Let’s make some awesome ginger snaps and learn a little about Catt and her single-minded approach to win the necessary votes to ratify the 19th Amendment. There’s a lot to celebrate this week. Besides St. Valentine’s Day, it’s Susan B. Anthony’s birthday and the anniversary of the League of Women Voters. We better make a big batch of cookies.
There are many recognizable names attached to the women’s suffrage movement, lesser known is Carrie Chapman Catt. This is puzzling because she is a key person in women’s suffrage. Among her many responsibilities, she was the president of the National American Woman Suffrage Association and founder of the League of Women Voters. She possessed the skill to make and carry out successful political strategies which proved critical for the passage of the 19th Amendment.
As early as 1880s Catt’s involvement in the movement included working with the Iowa Woman Suffrage Association. She became a speaker for the National American Woman Suffrage Association and following Susan B. Anthony, Catt was the president, from 1915 to 1920. She was responsible for the “Winning Plan” to coordinate statewide suffrage campaigns in support of a constitutional amendment.
First, she brought together the New York suffrage groups, winning women’s right to vote for the State in 1917. Then, she worked toward securing the other states’ support for the national amendment. The 19th Amendment was ratified in August 1920, thanks to a mother and Catt follower whose son, Harry Burn, was a 24 year old Tennessee state legislator. He changed his vote from Nay to Aye deciding the fate of the 19th Amendment after receiving a note from his mother that read:
“Dear Son, … Hurry and vote for Suffrage and don’t keep them in doubt…I’ve been waiting to see how you stood but have not seen anything yet…. Don’t forget to be a god boy and help Mrs. Catt with her “Rats.” Is she the one that put rat in ratification, Ha! No more from mama this time. With lots of love, Mama.”
On February 14, 1920, Catt founded the League of Women Voters to educate women on political issues. The League continues to carry out their mission for all genders. Since it’s founding, the League remains a grassroots nonpartisan political organization. That means, it doesn’t support or oppose political parties or candidates but does take positions on issues that its’ member believe are important. Members educate the public, register people to vote and lobby legislators on League’s positions. Check it out locally, at www.lwvsaratoga.org or at www.lwvny.org.
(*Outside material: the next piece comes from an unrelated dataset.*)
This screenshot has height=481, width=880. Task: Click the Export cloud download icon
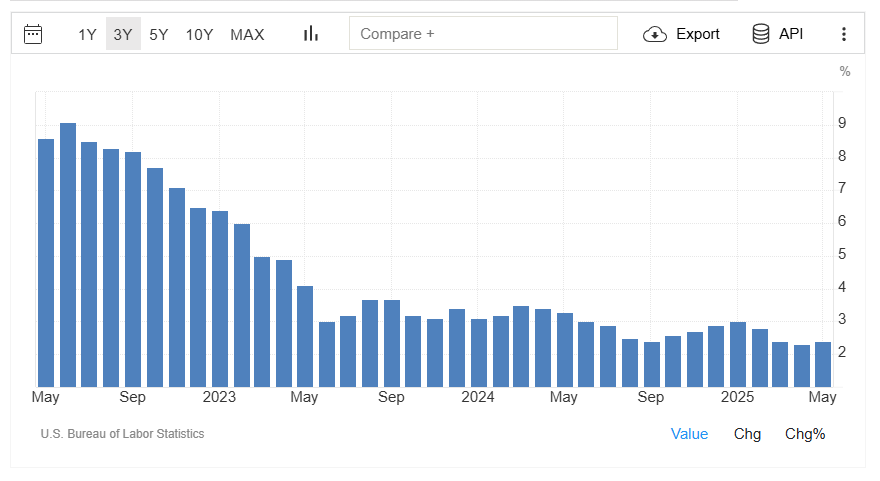[655, 34]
To make Ginger Snaps from David Lebovitz, stir together flour, baking soda, salt, cinnamon, ginger, and black pepper. With a mixer, beat butter. Add sugar. Stir in vanilla, molasses and egg. Mix together with the dry ingredients. At this point, you’ll made logs. Think of those tube of cookie dough you buy for the kids. Divide the dough in two equal portions and roll out each. No need to be perfect. Roll up into a log and wrap with plastic wrap. Put in freezer until firm. Slice the dough into ¼ inch rounds with a sharp knife. Press into coarse sugar and place sugar side up on baking sheet. Bake at 350 degrees for 10 to 14 minutes. For softer cookies, remove around 10 to 12 minutes. Bake longer for snappier cookies.
Enjoy your ginger snaps and have your voice heard, vote.
- 2 cups flour
- 1½ teaspoon baking soda
- ½ teaspoon salt
- 2 teaspoon ground cinnamon
- 1½ teaspoon ground ginger
- ½ ground black pepper
- 11 Tablespoons butter, unsalted at room temperature
- ⅔ cup sugar
- ½ teaspoon vanilla extract
- ¼ cup mild flavored molasses
- 1 large egg, at room temperature
- coarse sugar crystals for coating the cookies
- Stir together the flour, baking soda, salt, cinnamon, ginger, and black pepper.
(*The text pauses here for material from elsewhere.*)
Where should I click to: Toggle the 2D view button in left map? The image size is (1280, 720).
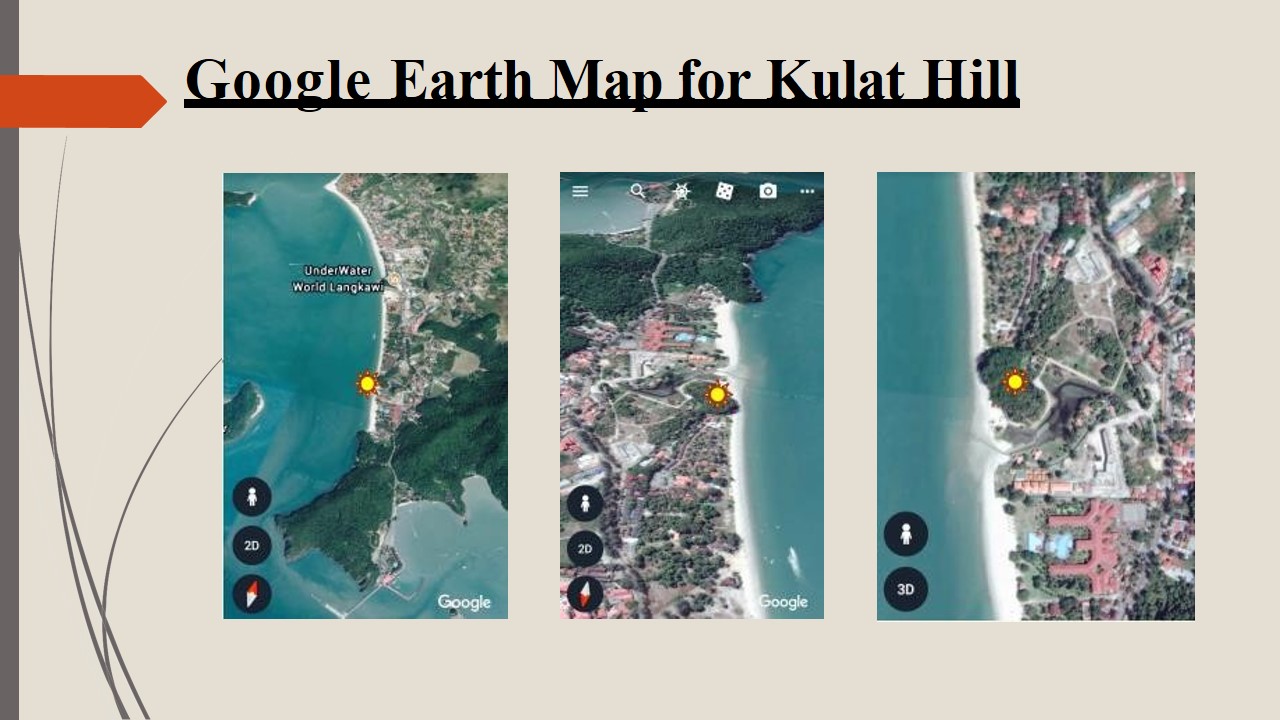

- In another bowl, beat together the butter until soft and fluffy. Add the sugar and continue to beat until smooth, stopping the mixer to scrape down any butter clinging to the sides of the bowl.
- Stir in vanilla, molasses and egg.
- Mix in the dry ingredients gradually until the dough is smooth.
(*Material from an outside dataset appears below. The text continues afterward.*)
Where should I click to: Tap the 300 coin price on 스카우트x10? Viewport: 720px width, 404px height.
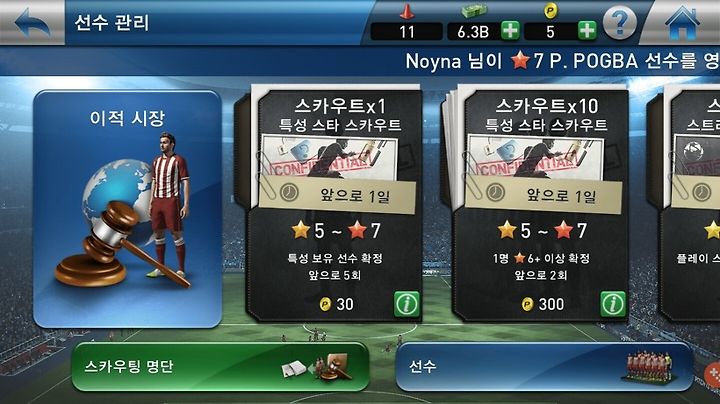point(543,304)
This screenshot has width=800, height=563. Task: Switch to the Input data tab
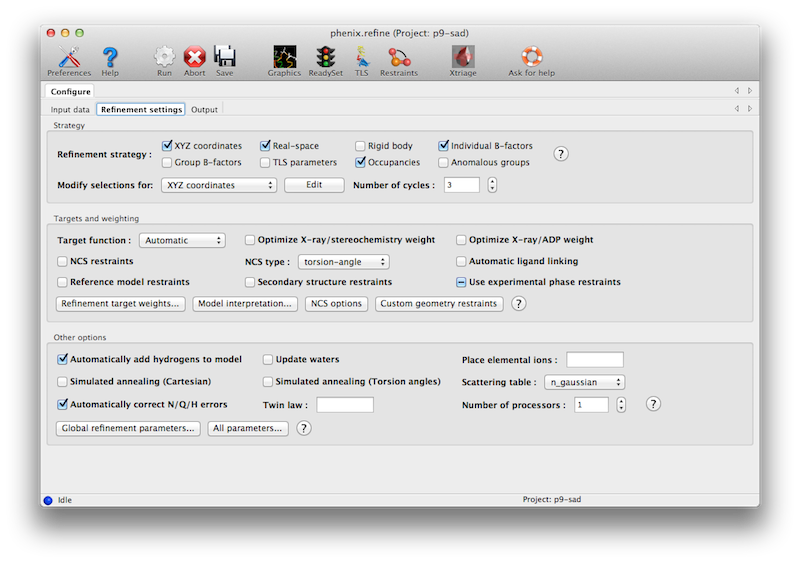(70, 109)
- Divide the dough in two equal portions and roll each on a lightly floured surface until each is about 2 inches.
- Roll the dough into a log and wrap in plastic wrap. Refrigerate or freeze until firm.
- Preheat the oven to 350 degrees. Line two baking sheets with parchment paper.
- Slice cookie dough into ¼ inch rounds with sharp knife. Dip one side and press firmly in a bowl of coarse sugar. Place sugar side up on baking sheet, evenly spaced apart.
- Bake for 10 to 14 minutes, rotating the baking sheets midway during baking, until deep golden brown. Cookies will puff up a bit while baking, then settle down when they're done. Bake on lower end of cooking time for softer cookies and more for snappier ones.
- Let cookies cool two minutes, then remove to cooling rack.